Lesson #3: string_view is a promise, not a container. It does not own the data. You must ensure 100% that the data it points to has a longer lifetime than itself. Maintaining this guarantee is extremely difficult in complex parallel and data flow scenarios.

Solution: Abandon the fantasy and return to basics. In places where ownership is unclear, honestly use std::string. I changed all functions that produce new chunks to return std::string and used std::move during data transfer to ensure efficient ownership transfer.

Fourth Battle: The Final Boss — UTF-8 Characters Shredded by CDC

Symptoms: After fixing all the above bugs, UnicodeDecodeError stubbornly persisted.

Diagnosis: At this point, I had ruled out all software engineering bugs. The problem must lie in the essential interaction between the algorithm and the data.

The Truth: CDC is a byte stream algorithm. It does not recognize Unicode at all! When it encounters a Chinese character composed of three bytes (for example, , 0xE4 0xBD 0xA0), its rolling hash could very well decide to split in the middle of these three bytes!

The result was that I created a bunch of text blocks that began and ended with “half a Chinese character.” These corrupted byte sequences were stitched together, causing the decoder to crash at the last moment when returning to Python.

Lesson #4: When dealing with Unicode text, never assume that byte stream operations are safe.

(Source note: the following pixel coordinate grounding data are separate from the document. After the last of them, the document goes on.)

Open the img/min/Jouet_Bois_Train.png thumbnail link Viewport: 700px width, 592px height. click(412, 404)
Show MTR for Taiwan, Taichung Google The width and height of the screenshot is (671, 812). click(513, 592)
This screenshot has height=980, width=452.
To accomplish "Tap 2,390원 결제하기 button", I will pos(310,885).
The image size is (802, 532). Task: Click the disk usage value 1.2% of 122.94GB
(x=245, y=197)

Solution: Before the data leaves C++ and returns to Python, perform a “sanitization” step. I implemented a clean_utf8 function that traverses the final text and removes all byte sequences that do not conform to UTF-8 encoding rules.

// Pseudocode
for (text in final_texts_to_return) {
    cleaned_text = clean_utf8(text);
    // ...
}

With this final line of defense, all UnicodeDecodeError issues finally vanished.

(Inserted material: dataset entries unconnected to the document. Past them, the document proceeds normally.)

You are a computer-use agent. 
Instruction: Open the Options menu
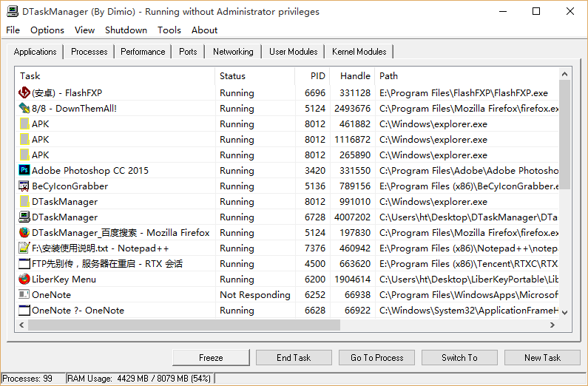click(x=47, y=30)
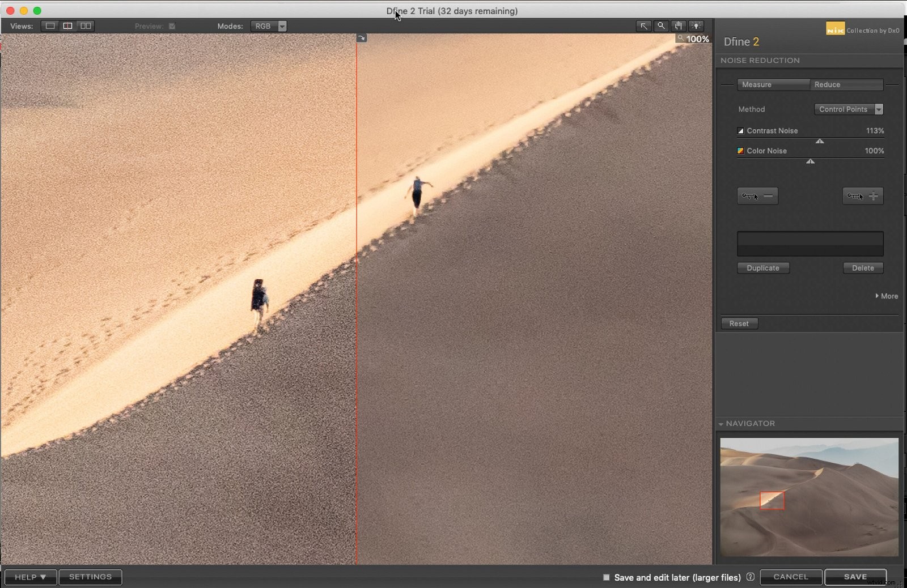Enable Save and edit later checkbox
Screen dimensions: 907x588
[606, 577]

Final Outcome: A “Battle-Tested” Deduplication Tool

After dozens of rounds of fierce battles, my initial simple C++ script has evolved into a completely different species:

  • A robust C++ core library: Integrating OpenMP, Faiss, Abseil, AVX2, xxHash.
  • A comprehensive Python wrapper (dedup_toolkit.py): Providing command-line deduplication tools.
  • A clear API: Exposing interfaces through pybind11, specifically optimized for the usage flow of the Hugging Face datasets library.

How is the performance?

After fixing all bugs and allowing the CDC stage to truly take effect, the overall performance improvement far exceeded the initial 10 times. Depending on data redundancy, it easily achieved 50-100 times acceleration. A Python script that used to take a whole day can now be completed in less than half an hour. For the 1.3GB cc news data, deduplication can be completed in 100 seconds, removing about 30% of the data. Experiments have shown that it does not affect the performance of the large model trained subsequently, and even slightly improves perplexity and accuracy.

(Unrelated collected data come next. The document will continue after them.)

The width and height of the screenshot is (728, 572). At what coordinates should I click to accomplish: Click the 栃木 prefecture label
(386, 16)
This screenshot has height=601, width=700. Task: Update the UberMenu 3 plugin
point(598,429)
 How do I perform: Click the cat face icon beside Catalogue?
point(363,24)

The Biggest Lesson I Learned

Because my skills were relatively lacking, and for debugging convenience, my first version was actually based on a single-threaded Python implementation, which I then gradually optimized for performance. I later implemented it in C++, switched to a parallel implementation, and finally added various optimizations like zero-copy, SIMD, and lock-free. Fortunately, I approached it step by step, so I started with a simple but correct version. With this correct version, I could easily determine whether subsequent versions had bugs, which allowed me to complete development in just one day. So, start from simple.

In Conclusion

This experience deeply taught me that high-performance programming is not just about piling up algorithms and clever tricks. It is a system engineering process that constantly weighs correctness, performance, and maintainability.

  • The enemy of parallelization is locks.
  • The enemy of zero-copy is lifecycle.
  • The enemy of byte stream algorithms is Unicode.
  • Start from simple: Always write a simple but easily correct solution first, then optimize significant bottlenecks, and profile later.

I hope my “bloody history” can help you avoid some detours on your future performance optimization journey. If you are also interested in large-scale data processing, feel free to discuss in the comments!

Appendix: My Project Overview

https://github.com/conanhujinming/text_dedup

This tool is now a fully functional high-performance text deduplication library that you can call using simple Python scripts.

Core Features:

  • deduplicate_cpp(): A one-stop function that takes a list of documents and outputs a cleaned and deduplicated list of documents (duplicates are marked as None), specifically designed for datasets.map.

Usage Example:

import dedup_cpp_core

from datasets import Dataset
# 1. Prepare data

docs = ["doc a", "doc a is a copy", "doc b"]
dataset = Dataset.from_dict({'text': docs})
# 2. Call core
results = dedup_cpp_core.deduplicate_cpp(dataset['text'], ...)
# 3. Apply results
dataset = dataset.add_column("updated", results)
final_ds = dataset.filter(lambda x: x['updated'] is not None)

Thank you for reading!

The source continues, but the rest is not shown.